Aim of the task: The complete set of records below must be repeated precisely as given.

──────── Input material

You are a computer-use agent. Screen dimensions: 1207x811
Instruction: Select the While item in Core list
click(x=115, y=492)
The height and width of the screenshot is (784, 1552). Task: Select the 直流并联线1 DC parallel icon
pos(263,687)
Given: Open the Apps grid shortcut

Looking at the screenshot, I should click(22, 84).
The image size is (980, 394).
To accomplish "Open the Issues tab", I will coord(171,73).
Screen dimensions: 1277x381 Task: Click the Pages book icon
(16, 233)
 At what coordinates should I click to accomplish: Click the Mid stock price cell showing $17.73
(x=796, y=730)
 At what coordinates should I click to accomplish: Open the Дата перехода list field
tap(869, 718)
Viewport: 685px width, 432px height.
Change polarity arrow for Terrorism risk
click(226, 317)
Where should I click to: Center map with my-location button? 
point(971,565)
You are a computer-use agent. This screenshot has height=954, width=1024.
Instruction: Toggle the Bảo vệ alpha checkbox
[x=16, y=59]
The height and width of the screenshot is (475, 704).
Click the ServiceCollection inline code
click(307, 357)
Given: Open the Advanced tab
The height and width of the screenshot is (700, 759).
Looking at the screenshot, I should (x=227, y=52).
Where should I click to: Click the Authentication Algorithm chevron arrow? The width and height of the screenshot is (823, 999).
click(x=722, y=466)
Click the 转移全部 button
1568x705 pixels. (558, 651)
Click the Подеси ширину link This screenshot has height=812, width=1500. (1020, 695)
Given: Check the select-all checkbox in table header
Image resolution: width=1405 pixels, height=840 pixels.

────────────────

Output for this exercise:
You are a computer-use agent. Screen dimensions: 1207x811
Instruction: Select the While item in Core list
click(x=115, y=492)
The height and width of the screenshot is (784, 1552). Task: Select the 直流并联线1 DC parallel icon
pos(263,687)
Given: Open the Apps grid shortcut

Looking at the screenshot, I should click(22, 84).
The image size is (980, 394).
To accomplish "Open the Issues tab", I will coord(171,73).
Screen dimensions: 1277x381 Task: Click the Pages book icon
(16, 233)
 At what coordinates should I click to accomplish: Click the Mid stock price cell showing $17.73
(x=796, y=730)
 At what coordinates should I click to accomplish: Open the Дата перехода list field
tap(869, 718)
Viewport: 685px width, 432px height.
Change polarity arrow for Terrorism risk
click(226, 317)
Where should I click to: Center map with my-location button? 
point(971,565)
You are a computer-use agent. This screenshot has height=954, width=1024.
Instruction: Toggle the Bảo vệ alpha checkbox
[x=16, y=59]
The height and width of the screenshot is (475, 704).
Click the ServiceCollection inline code
click(307, 357)
Given: Open the Advanced tab
The height and width of the screenshot is (700, 759).
Looking at the screenshot, I should (x=227, y=52).
Where should I click to: Click the Authentication Algorithm chevron arrow? The width and height of the screenshot is (823, 999).
click(x=722, y=466)
Click the 转移全部 button
1568x705 pixels. (558, 651)
Click the Подеси ширину link This screenshot has height=812, width=1500. (1020, 695)
Given: Check the select-all checkbox in table header
Image resolution: width=1405 pixels, height=840 pixels.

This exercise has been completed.